On Friday night at Moses Mabhida Stadium, the players walked off the pitch devastated. A goalless draw when victory was within reach. The kind of setback that breaks spirits, erodes belief, and, for many teams, marks the end of a dream.

But here's the difference between ordinary teams and extraordinary ones: champions know how to turn pain into power. And in that moment, Broos proved that leadership is not about avoiding disappointment it's about managing recovery.

Having spent two decades interviewing leaders across five continents, I've seen this pattern time and again. Championship teams and world-class organisations share one defining ability the art of the reset.

The 24-Hour Rule

Broos gave his players exactly 24 hours to feel the pain. Not a minute more. By Sunday's training session, team captain Ronwen Williams noticed something extraordinary. "If you could have seen our training yesterday," he said, "you would have seen that the boys mean business."

That quick turnaround from frustration to focus is the secret ingredient behind sustainable success.

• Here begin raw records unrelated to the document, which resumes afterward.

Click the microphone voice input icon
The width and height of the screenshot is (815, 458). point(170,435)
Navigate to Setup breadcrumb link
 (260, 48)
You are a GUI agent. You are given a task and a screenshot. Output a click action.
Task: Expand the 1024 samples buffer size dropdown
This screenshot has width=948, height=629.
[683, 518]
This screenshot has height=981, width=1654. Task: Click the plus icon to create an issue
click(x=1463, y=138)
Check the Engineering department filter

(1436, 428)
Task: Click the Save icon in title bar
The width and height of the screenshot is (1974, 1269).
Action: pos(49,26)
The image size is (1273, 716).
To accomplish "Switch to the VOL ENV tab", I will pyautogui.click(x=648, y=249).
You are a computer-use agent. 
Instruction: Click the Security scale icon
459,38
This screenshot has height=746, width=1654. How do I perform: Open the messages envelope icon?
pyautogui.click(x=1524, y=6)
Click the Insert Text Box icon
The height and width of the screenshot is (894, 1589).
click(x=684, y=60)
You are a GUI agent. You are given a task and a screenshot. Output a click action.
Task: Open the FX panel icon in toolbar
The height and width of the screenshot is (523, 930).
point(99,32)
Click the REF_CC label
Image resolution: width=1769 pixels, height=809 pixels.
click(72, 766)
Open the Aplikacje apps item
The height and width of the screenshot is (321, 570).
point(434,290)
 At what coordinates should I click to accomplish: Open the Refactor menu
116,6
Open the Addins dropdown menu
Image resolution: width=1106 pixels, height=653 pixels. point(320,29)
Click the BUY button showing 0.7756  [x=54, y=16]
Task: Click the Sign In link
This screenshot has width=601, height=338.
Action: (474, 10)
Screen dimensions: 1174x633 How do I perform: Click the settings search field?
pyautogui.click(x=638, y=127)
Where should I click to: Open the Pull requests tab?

Broos' approach mirrors what elite performers across industries understand: emotion has a shelf life. You acknowledge disappointment, but you don't let it linger.

In the world of business, we face our own Moses Mabhida moments every week.

The deal that slips through our fingers.

The product that underperforms expectations.

The campaign that doesn't land the way we hoped.

The question isn't whether setbacks will happen. The real question is how quickly you can turn that button.